Dépérissement de l’État
Il ne faut pas se contenter de lire l'attentat de Nice comme une manifestation de violence de plus. Il faut tenter de comprendre ses significations et les symptômes qu'il manifeste de l'affaiblissement de l'État et du politique.
Dépérissement de l’État
Sans doute importe-t-il que Marsactu revienne sur les événements de Nice, à la fois parce que Nice est tout de même proche de Marseille, et parce que cet attentat nous interroge, une fois de plus, sur le rôle de l’État et sur ce qui semble bien manifester, une fois de plus, ce que Marx et Engels, en d’autres temps, nommaient le dépérissement de l’État. Quand les auteurs du Manifeste communiste prévoient le dépérissement de l’État et voient en lui la manifestation de la montée du communisme et de l’avènement d’une société politique sans état ni classes, nous sommes au moment de la montée du capitalisme, et Marx et Engels voient dans l’approche du dépérissement de l’État une forme de symptôme de la crise du capitalisme. Mais les événements de Nice et la montée du terrorisme islamiste nous engagent à lire dans la crise actuelle de nos sociétés politiques une autre signification du dépérissement de l’État.

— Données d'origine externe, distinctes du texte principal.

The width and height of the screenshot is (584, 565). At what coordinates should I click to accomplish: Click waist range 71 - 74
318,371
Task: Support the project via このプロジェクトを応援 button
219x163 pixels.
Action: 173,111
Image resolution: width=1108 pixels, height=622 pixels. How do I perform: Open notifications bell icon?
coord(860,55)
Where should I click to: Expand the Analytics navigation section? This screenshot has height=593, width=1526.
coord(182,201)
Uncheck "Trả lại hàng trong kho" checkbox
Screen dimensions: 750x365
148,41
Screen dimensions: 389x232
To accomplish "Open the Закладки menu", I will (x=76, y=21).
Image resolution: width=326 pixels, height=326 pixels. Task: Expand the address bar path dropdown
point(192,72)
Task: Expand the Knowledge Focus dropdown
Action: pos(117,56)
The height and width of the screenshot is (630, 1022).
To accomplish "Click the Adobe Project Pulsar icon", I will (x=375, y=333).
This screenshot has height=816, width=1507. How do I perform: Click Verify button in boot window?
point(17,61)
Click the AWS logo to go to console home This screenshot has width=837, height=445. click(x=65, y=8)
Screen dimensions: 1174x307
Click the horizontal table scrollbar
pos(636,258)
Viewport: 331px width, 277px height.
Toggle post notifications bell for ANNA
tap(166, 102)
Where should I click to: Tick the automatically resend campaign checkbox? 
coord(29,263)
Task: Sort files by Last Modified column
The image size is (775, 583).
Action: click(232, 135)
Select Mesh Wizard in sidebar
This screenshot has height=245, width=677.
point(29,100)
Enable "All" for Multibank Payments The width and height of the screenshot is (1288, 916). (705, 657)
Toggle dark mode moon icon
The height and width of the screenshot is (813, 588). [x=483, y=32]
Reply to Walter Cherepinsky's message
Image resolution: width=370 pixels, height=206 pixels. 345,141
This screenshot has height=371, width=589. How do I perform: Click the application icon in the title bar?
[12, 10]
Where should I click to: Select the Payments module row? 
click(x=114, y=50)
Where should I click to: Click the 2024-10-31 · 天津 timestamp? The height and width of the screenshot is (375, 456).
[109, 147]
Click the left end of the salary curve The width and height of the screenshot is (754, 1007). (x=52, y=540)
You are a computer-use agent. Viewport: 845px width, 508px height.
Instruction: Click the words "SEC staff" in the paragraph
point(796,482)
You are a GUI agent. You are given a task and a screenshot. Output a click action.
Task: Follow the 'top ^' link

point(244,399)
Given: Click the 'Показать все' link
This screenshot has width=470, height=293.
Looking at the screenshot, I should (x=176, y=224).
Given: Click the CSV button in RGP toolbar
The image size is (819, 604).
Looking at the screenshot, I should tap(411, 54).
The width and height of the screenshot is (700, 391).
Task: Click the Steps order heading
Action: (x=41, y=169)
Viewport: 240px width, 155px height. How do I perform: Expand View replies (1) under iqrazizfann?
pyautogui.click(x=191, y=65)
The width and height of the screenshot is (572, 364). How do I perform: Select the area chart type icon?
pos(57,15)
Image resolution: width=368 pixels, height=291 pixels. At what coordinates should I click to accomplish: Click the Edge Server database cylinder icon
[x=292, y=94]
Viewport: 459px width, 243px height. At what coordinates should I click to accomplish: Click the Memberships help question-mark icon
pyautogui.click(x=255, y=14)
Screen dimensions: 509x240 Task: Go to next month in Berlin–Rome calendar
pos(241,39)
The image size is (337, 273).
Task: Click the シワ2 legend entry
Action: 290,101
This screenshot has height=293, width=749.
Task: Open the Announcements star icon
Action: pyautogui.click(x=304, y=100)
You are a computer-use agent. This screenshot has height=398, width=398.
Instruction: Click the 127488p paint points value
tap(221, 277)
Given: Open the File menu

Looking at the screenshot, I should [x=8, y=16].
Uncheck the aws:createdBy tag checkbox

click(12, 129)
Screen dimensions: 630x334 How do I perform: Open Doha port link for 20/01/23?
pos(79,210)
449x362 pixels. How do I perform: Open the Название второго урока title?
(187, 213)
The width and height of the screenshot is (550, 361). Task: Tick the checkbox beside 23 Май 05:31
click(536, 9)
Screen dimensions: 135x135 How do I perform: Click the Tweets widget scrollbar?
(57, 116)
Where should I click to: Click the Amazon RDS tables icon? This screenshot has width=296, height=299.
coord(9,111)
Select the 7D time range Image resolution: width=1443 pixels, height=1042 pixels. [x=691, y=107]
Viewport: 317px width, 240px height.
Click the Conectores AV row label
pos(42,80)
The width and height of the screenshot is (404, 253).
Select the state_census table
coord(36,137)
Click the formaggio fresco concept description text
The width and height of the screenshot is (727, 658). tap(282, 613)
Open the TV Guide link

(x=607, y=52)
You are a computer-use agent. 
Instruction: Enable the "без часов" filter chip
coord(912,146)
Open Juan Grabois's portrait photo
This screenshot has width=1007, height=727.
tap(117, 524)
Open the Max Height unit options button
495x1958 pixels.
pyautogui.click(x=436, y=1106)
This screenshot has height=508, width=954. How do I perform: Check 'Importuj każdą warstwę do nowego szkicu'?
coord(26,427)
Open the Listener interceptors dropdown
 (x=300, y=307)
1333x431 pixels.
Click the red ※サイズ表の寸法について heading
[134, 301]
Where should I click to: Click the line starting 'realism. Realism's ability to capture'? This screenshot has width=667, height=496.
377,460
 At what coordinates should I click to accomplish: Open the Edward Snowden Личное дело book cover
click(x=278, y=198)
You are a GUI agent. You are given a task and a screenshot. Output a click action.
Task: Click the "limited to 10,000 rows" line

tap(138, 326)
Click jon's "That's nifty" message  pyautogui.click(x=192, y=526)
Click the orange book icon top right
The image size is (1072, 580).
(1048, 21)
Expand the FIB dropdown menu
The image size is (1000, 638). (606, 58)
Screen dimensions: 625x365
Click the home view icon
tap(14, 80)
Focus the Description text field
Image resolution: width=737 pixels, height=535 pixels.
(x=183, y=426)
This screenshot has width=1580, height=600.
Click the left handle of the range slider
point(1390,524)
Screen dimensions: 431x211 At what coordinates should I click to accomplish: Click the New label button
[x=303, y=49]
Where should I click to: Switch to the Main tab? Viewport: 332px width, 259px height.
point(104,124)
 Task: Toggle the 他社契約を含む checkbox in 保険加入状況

C’est que la violence que le terrorisme islamiste, quelle que soit sa forme, État islamique ou d’autres, fait peser sur notre société est une sorte de symptôme de plus de la dégradation de l’État et de son rôle dans la société. En effet, les événements de Nice manifestent à la fois l’impossibilité de l’État de prévoir, et, par conséquent, son impossibilité de protéger, ce qui est une de ses fonctions majeures et l’absence de projet politique de nature à susciter l’adhésion et l’engagement des populations qui, en raison de cette absence, se tournent vers d’autres formes d’engagement qui leur sont proposées comme les fondamentalismes religieux et le terrorisme sous toutes ses formes. Et, de fait, on mesure bien l’absence de l’État, à la fois dans l’impossibilité où se trouvent nos institutions de répondre même à la critique visant l’absence de la police dans l’espace public et dans la montée du terrorisme, mais cette fois pas seulement en France mais dans le monde.
Si le terrorisme occupe aujourd’hui une telle place, c’est que l’État ne sait plus quel discours tenir sur la société, ne sait plus comment exercer son pouvoir de régulation et d’organisation de la société civile et ne sait plus comment recueillir la confiance et l’adhésion de ceux qui vivent dans l’espace social. Mais, si c’est aujourd’hui que la crise atteint une telle violence, le dépérissement commence bien avant. C’est en mars 1953, par exemple, qu’en Grande-Bretagne, Richard Beeching propose les premières formes de démantèlement du réseau public des chemins de fer. C’est en 1954, en France, que commence la guerre d’Algérie, qui va durer jusqu’en 1962, et qui, en plus de la revendication de l’indépendance par l’Algérie, est un symptôme de plus de l’affaiblissement de l’État. Sans doute, d’ailleurs, la montée du terrorisme islamiste, dans un nombre croissant de pays dans le monde, est-il une forme de plus de la réponse des populations musulmanes à la colonisation. Le dépérissement de l’État aura connu une forme de plus avec la crise de la ville, des espaces urbains et des banlieues, manifestations du refus des populations de se voir enfermées dans des sites et des immeubles sans aménagements et sans perspectives.
Ce dépérissement de l’État, sous toutes ses formes, est la manifestation de la montée du libéralisme économique et de l’affaiblissement puis de la disparition du rôle de l’État dans la vie économique, désormais entièrement et exclusivement dominée par le marché, sans reconnaissance des droits de ceux qui travaillent et sans reconnaissance de la place de l’État et du politique dans la vie économique. À cet égard, la loi El-Khomri sur la réforme du droit du travail est une manifestation de plus de ce dépérissement de l’autorité de l’État et du politique dans ses fonctions de régulation des rapports sociaux et de protection des droits des salariés. De la même manière, le projet Macron de renforcement des transports routiers est, comme le rapport Beeching de 1953 en Grande-Bretagne, une façon de plus de réduire le rôle de l’État dans les transports, façon essentielle de réguler les usages de l’espace, et de les soumettre au libéralisme.
En ce sens, les événements de Nice ne sont surtout pas à lire, de façon isolée, comme des manifestations d’un terroriste solitaire et fou, mais ils s’inscrivent bien dans un ensemble d’évolutions et de situations qui témoignent de l’urgence qu’il y a, pour la société civile, à retrouver le sens de l’engagement politique et à reconnaître de nouveau l’importance du rôle de l’État. À force de refuser de soumettre l’économie au politique, à force de réduire le rôle de l’État dans la vie sociale, le libéralisme recueille les fruits de cette réduction du politique à de la gestion et à de la technocratie.